Output the records exactly, and drop each picture.
Segment Start: Records provided
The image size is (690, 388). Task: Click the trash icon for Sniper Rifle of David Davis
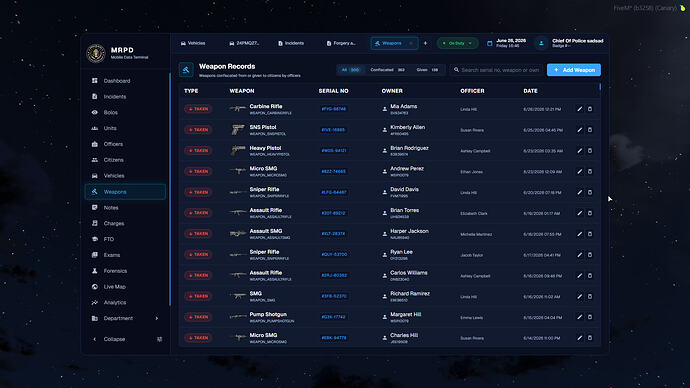[590, 192]
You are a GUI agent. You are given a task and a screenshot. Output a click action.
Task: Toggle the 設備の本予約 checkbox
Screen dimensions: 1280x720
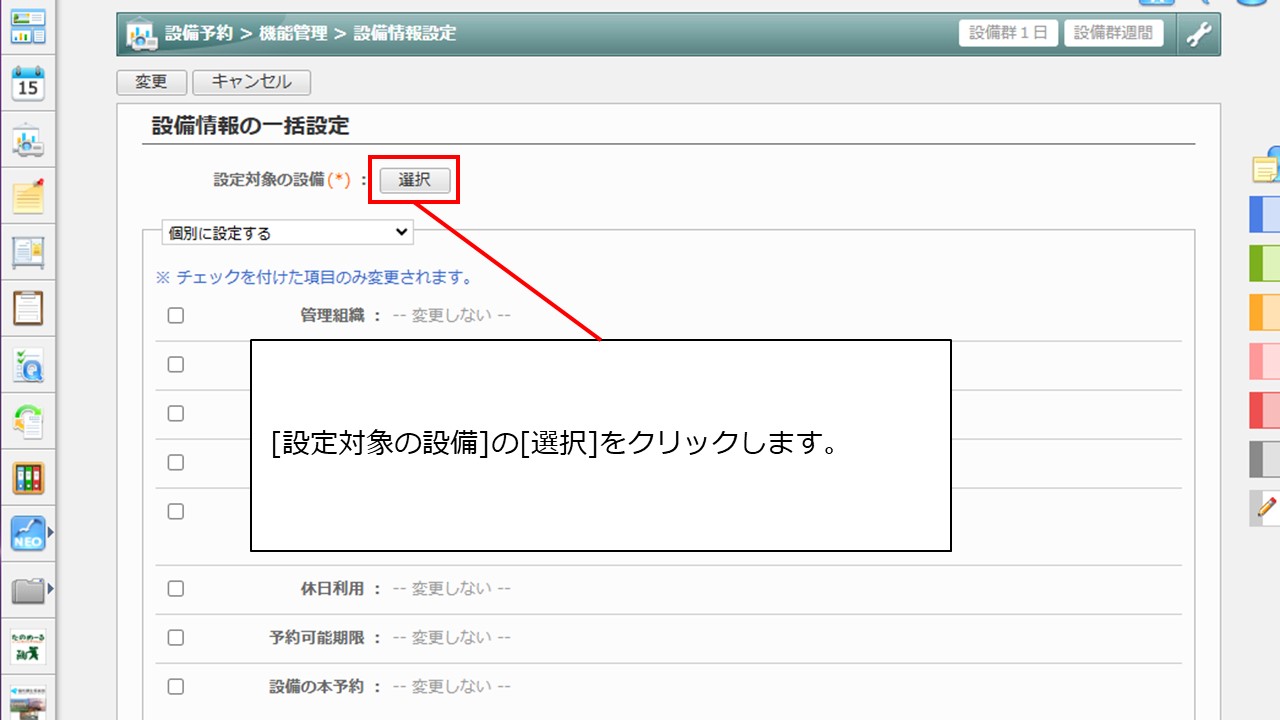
Segment End: Records provided
• [Response to the exercise]
The image size is (690, 388). Task: Click the trash icon for Sniper Rifle of David Davis
[590, 192]
You are a GUI agent. You are given a task and a screenshot. Output a click action.
Task: Toggle the 設備の本予約 checkbox
Screen dimensions: 1280x720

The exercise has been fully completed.